Emily Jesper-Mir, Sense about Science "It's fantastic to see researchers caring about the impact of their research has on wider society, making important information clear and accessible for those that need it – in this case from lawyers, police, judges through to potential jurors and crime fiction fans. Throughout the process, researchers listened and adapted content especially for these audiences. This is one of several public engagement partnerships we've worked on – to share sound science where there are high costs of getting it wrong. We commend EUROFORGEN for taking on this approach, and want to see more researchers involving the public to develop understandable resources."
Notes to editors
1. An embargoed copy of the guide, Making Sense of Forensic Genetics, can be downloaded: https://www.dropbox.com/s/7ltssy9u2wydvec/EMBARGOED-UNTIL-00.01-GMT-Wed-25-Jan-2017-MS-of-Forensic-Genetics.pdf?dl=0 After 00.01 GMT 25th January 2017, an electronic version will be available to download: http://senseaboutscience.org/activities/making-sense-of-forensic-genetics/
2. European Genetics Network of Excellence (EUROFORGEN)

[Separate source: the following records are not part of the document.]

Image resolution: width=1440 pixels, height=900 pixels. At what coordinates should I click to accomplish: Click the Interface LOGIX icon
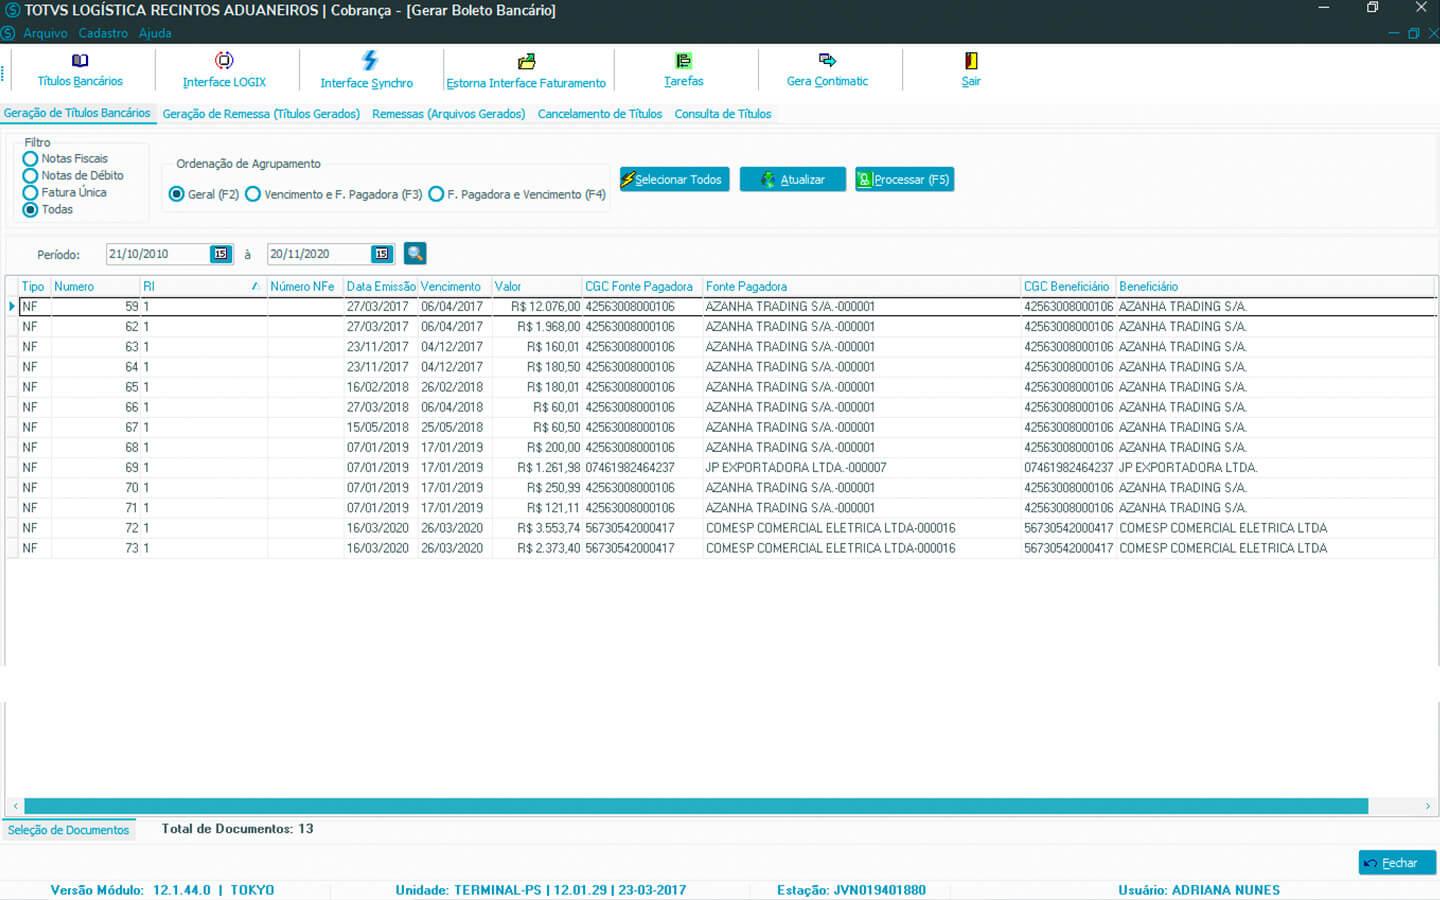(224, 61)
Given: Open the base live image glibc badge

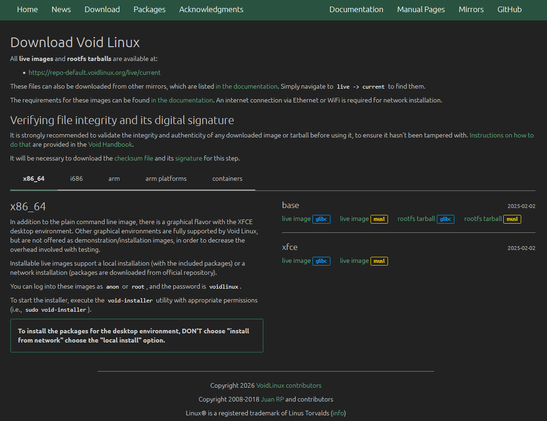Looking at the screenshot, I should coord(321,219).
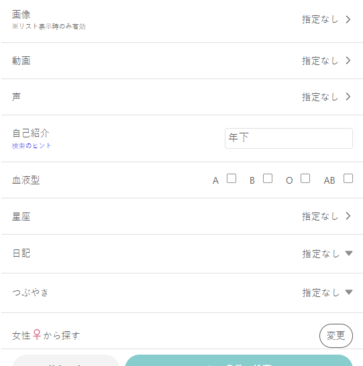The height and width of the screenshot is (366, 363).
Task: Check the blood type B checkbox
Action: (x=267, y=179)
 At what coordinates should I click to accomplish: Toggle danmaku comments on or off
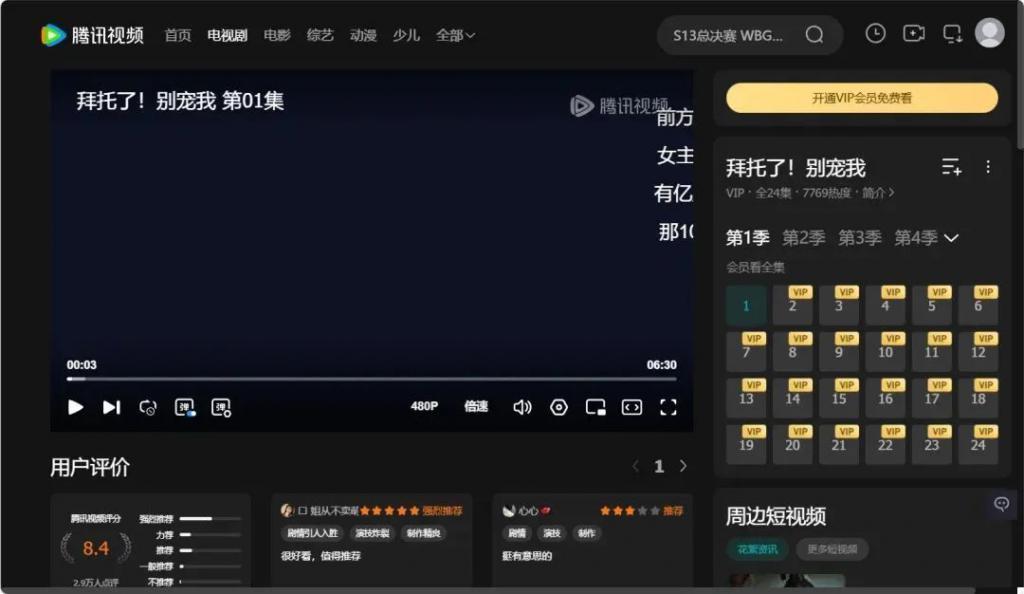click(x=185, y=407)
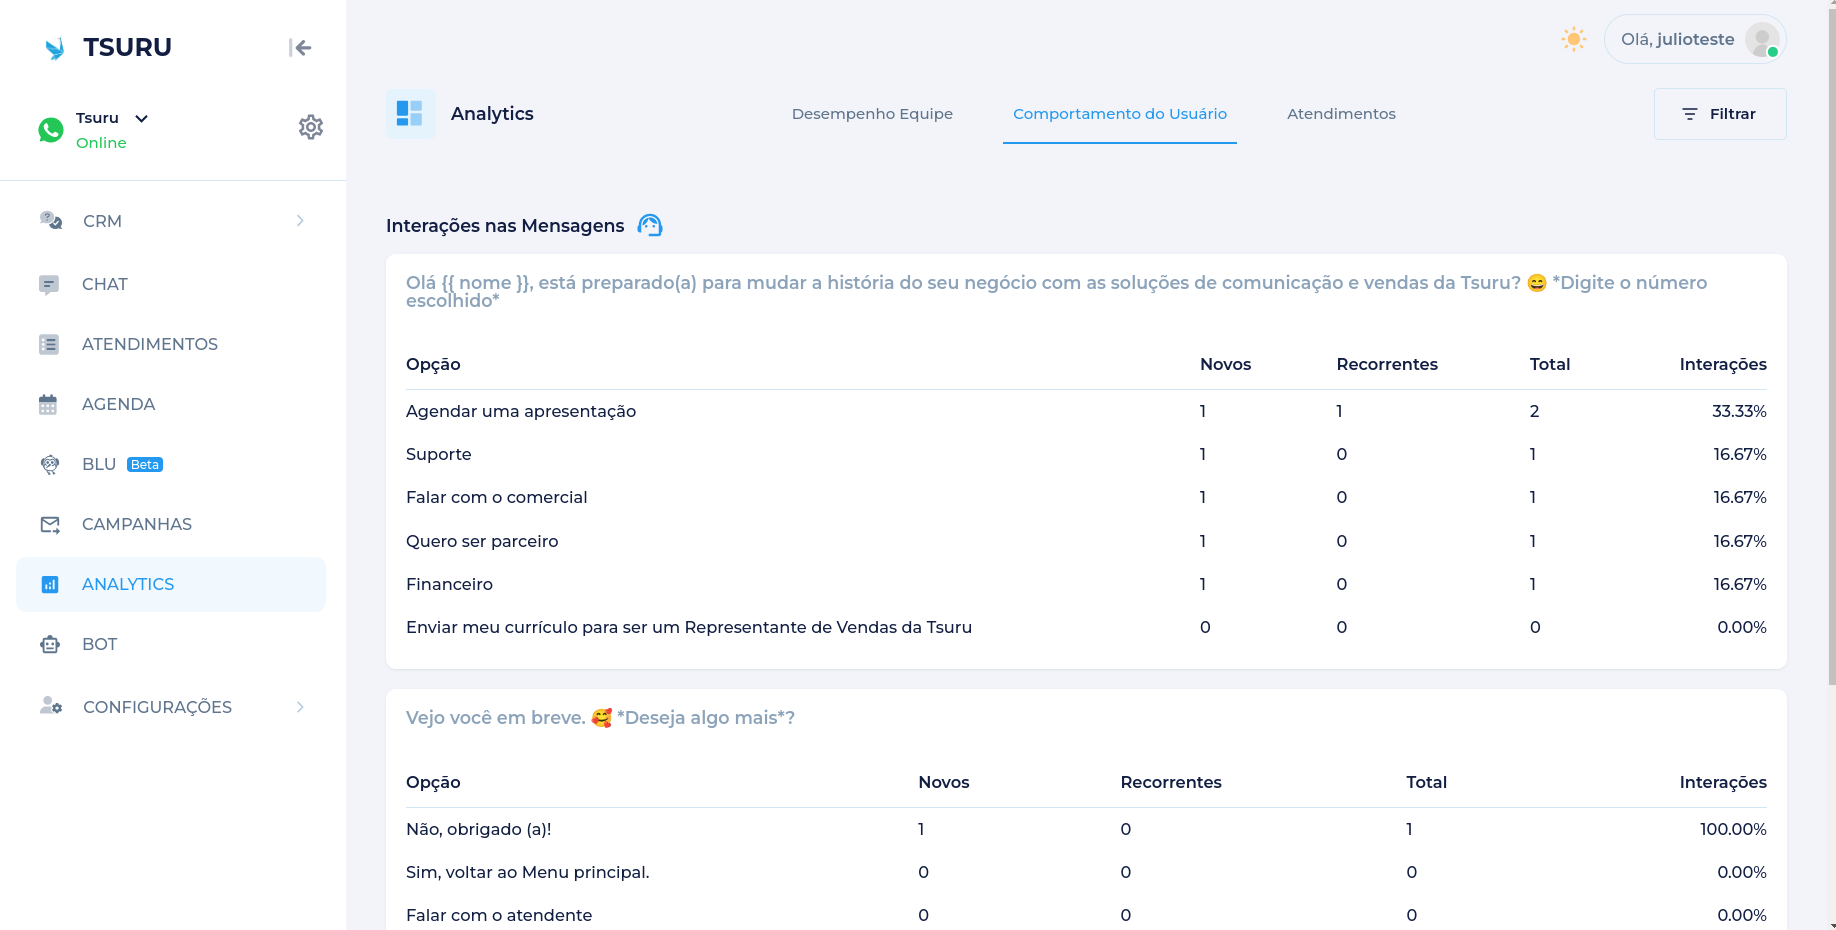
Task: Click the Filtrar button
Action: point(1719,114)
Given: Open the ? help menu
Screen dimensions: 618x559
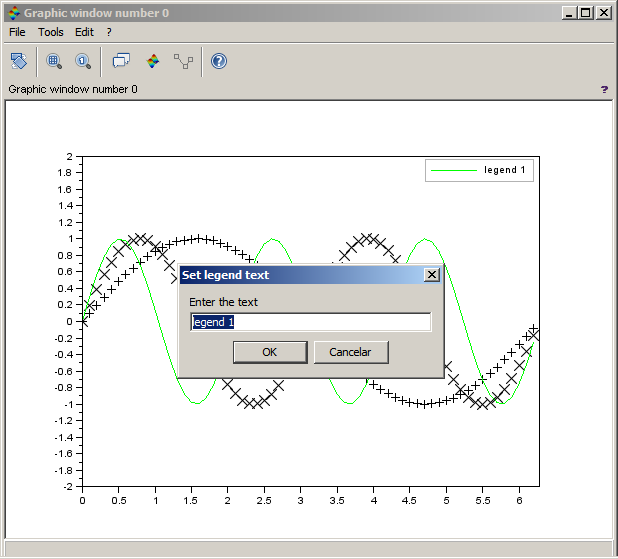Looking at the screenshot, I should [109, 32].
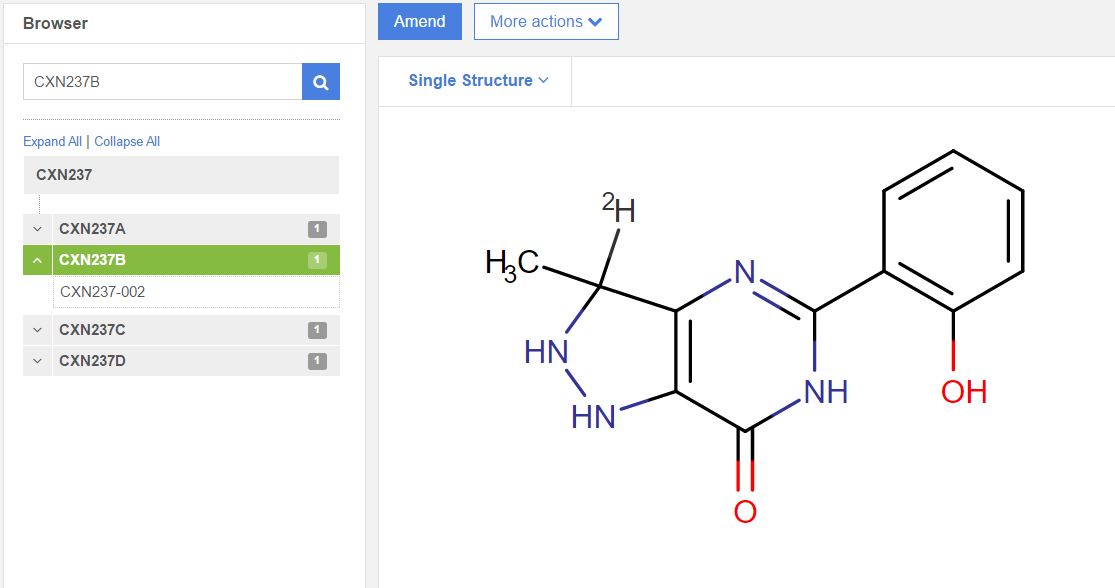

Making Sense of Forensic Genetics is the final output of our European Union Seventh Framework Programme funded research and networking project, which has spanned five years and ranged in expertise from forensic geneticists and social scientists to representatives of the judiciary. The European Forensic Genetics Network of Excellence will continue to exist independently from EC funding to provide information and training both to the scientific community and to the interested public. This project was financially supported from the European Union Seventh Framework Programme (FP7/2007-2013) under grant agreement n° 285487 (EUROFORGEN-NoE).
The EUROFORGEN contributors on this guide include: Professor Peter Gill, Professor Manfred Kayser, Dr Christopher Phillips, Professor Peter Schneider, Dr Denise Syndercombe Court, Dr Matthias Wienroth and Professor Robin Williams. The contributors also included Linda Geddes, Freelance science and medical writer.
3. Sense about Science
Sense about Science is an independent charity that challenges misrepresentation of science and evidence in public life. We advocate openness and honesty about research, and ensure the public interest in sound science and evidence is recognised in public debates and policymaking.
Sense about Science's public engagement team helps researchers to discuss and present research information, guided by the public and people who will use it. We draw from our extensive public networks and over a decade of working with the public on some of the trickiest issues of evidence. Our ethos is public led, expert fed, which means engaging early and directly addressing what people are thinking. These partnership projects are only available for socially or scientifically difficult issues where researchers make a convincing case that it is a matter of public interest and evidence is neglected, conflicting or misunderstood. The public engagement team includes Tracey Brown, Director; Emily Jesper-Mir, Head of partnerships and governance and Joanne Thomas, Projects and events coordinator. Contact email@example.com for more details.
Our office in Brussels, which is led by Sofie Vanthournout, monitors the use and abuse of scientific evidence in EU policy. Launched in July 2016, Sense about Science EU is calling for EU citizens, researchers and the European Parliament to scrutinise and share evidence behind European policymaking.